Complications can be prevented if patients are seen on a regular basis by their various specialists. Those affected should work closely with physicians for individual care and management. Often your Consultant requires the test results such as X-rays, ECG (Electrocardiogram), Echocardiogram, MRI (Magnetic Resonance Imaging), CT Scan, and lung function tests prior to your appointment. Assessments may need to be increased as the patient grows older. For more information, see our Growing Older with Marfan Syndrome guide.
In general, it is important for the patient with Marfan syndrome to keep as fit as possible with gentle regular exercise. This improves muscle tone and is good for overall function of the heart and blood vessels, but any
exercise should be appropriate to each individual’s physical condition. Some activities are best avoided, such as long distance running and heavy lifting.

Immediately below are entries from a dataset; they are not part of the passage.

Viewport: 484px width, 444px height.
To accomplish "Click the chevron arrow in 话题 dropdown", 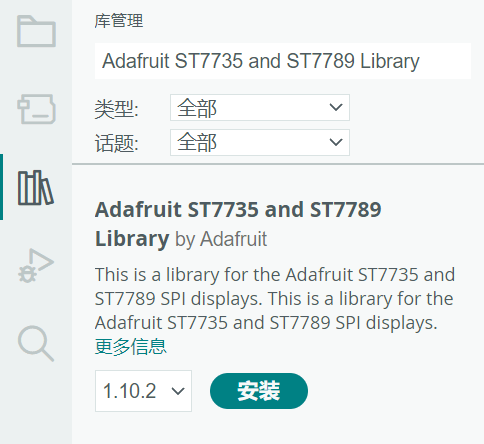I will pos(336,142).
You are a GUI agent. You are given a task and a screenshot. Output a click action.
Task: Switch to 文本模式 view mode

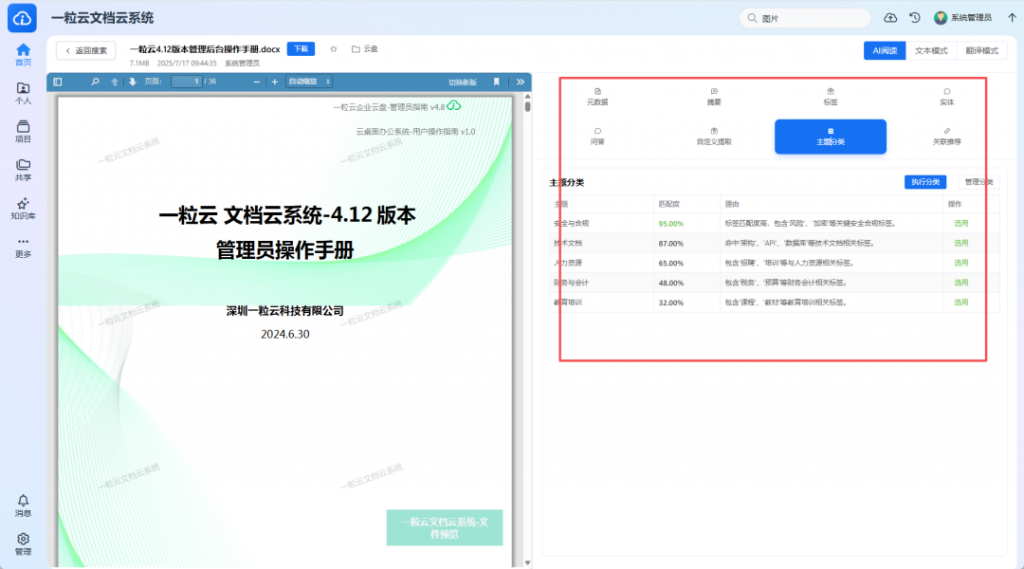(931, 50)
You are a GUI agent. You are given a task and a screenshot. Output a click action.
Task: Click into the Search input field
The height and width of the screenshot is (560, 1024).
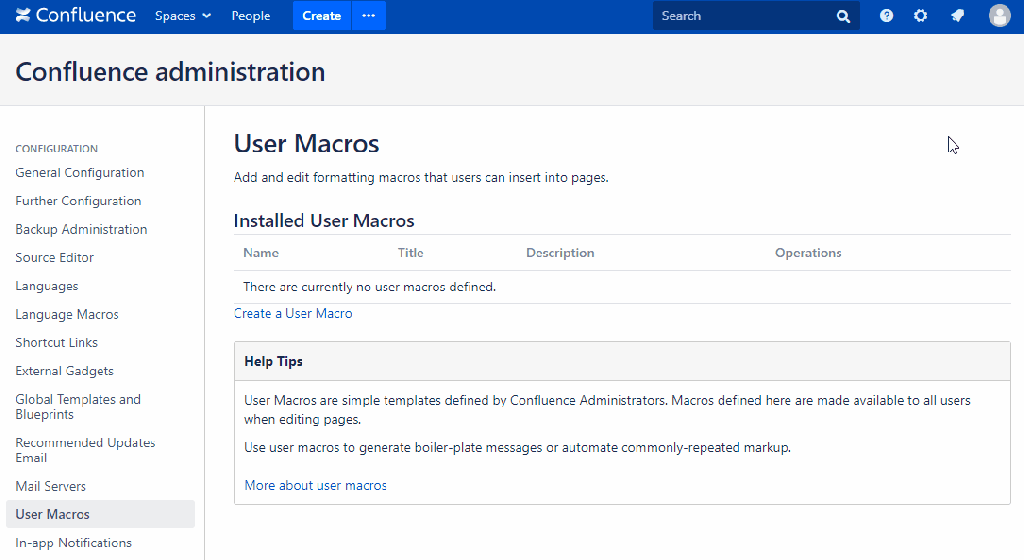click(740, 16)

For more information, see our Exercise and Sports Guide.
The person with Marfan syndrome should, in general, be able to take part in appropriate non-competitive sporting activities but should be allowed to stop whenever tired. Contact sports such as basketball and rugby are best avoided, but lighter sports such as badminton and cycling on flat ground are suitable.
Due to Marfan syndrome, fatigue can be a problem, especially when long periods of concentration are required. Learn to “pace yourself”, working within your own comfortable time scales.
A balanced healthy diet, rich in vitamins and minerals, encourages the production of connective tissue.
Smoking destroys elastin, which is the very protein which is already deficient in anyone who has Marfan syndrome. It also causes complications in surgery and the recovery period. It is therefore best avoided.